(RECORD SET)
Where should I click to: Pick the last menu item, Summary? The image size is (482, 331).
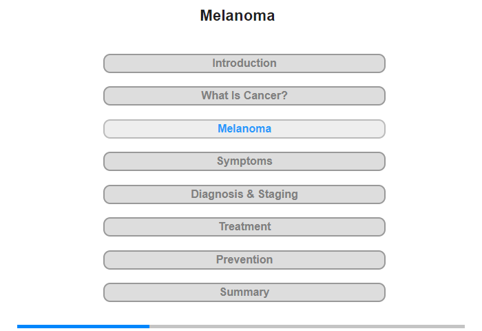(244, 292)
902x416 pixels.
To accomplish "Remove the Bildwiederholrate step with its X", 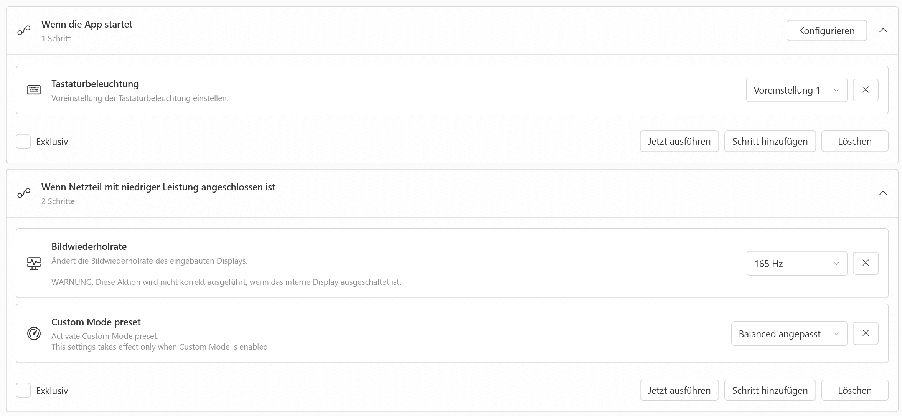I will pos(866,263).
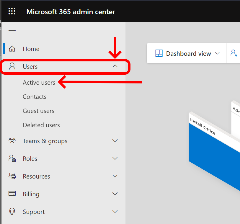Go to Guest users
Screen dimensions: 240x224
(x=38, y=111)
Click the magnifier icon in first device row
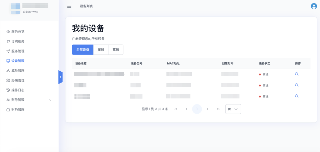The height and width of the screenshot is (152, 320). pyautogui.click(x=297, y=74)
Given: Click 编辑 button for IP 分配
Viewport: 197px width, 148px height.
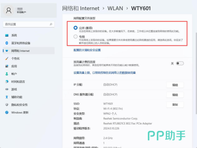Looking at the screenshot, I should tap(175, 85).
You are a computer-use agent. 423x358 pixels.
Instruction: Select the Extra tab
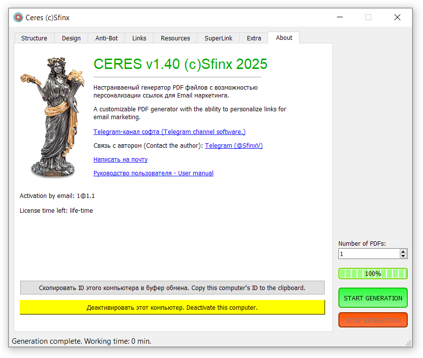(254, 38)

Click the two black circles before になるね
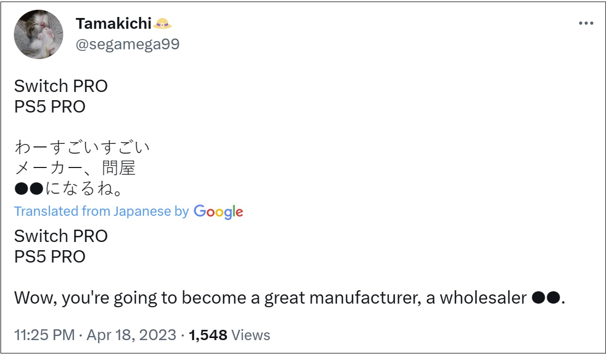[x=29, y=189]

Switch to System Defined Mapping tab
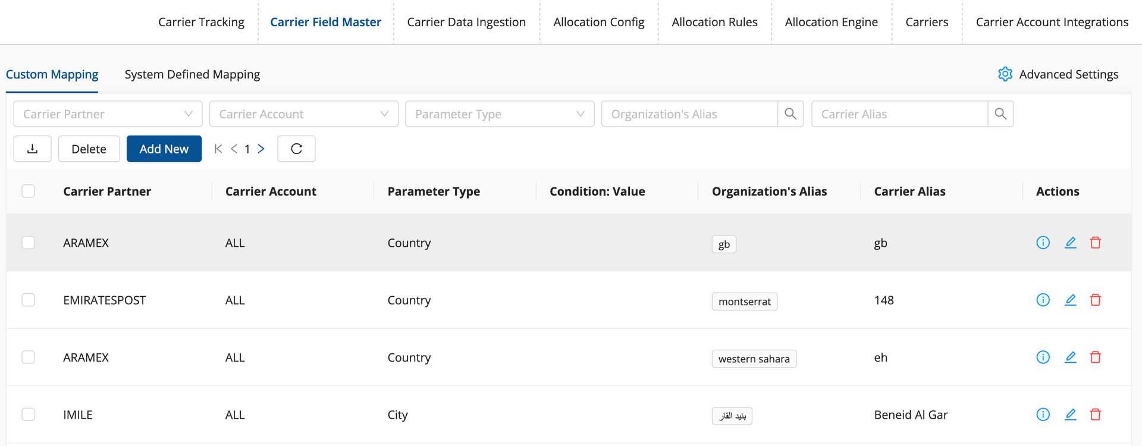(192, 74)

(WORK INSTRUCTIONS) Copy exactly, and only, the lines running from the one containing "Instruction: Select the Extra tab" through the final line of the data, and omit the pictures.

(SOLUTION TO THIS EXERCISE)
Instruction: Select the Extra tab
(254, 38)

Click the two black circles before になるね
[x=29, y=189]

Switch to System Defined Mapping tab
(192, 74)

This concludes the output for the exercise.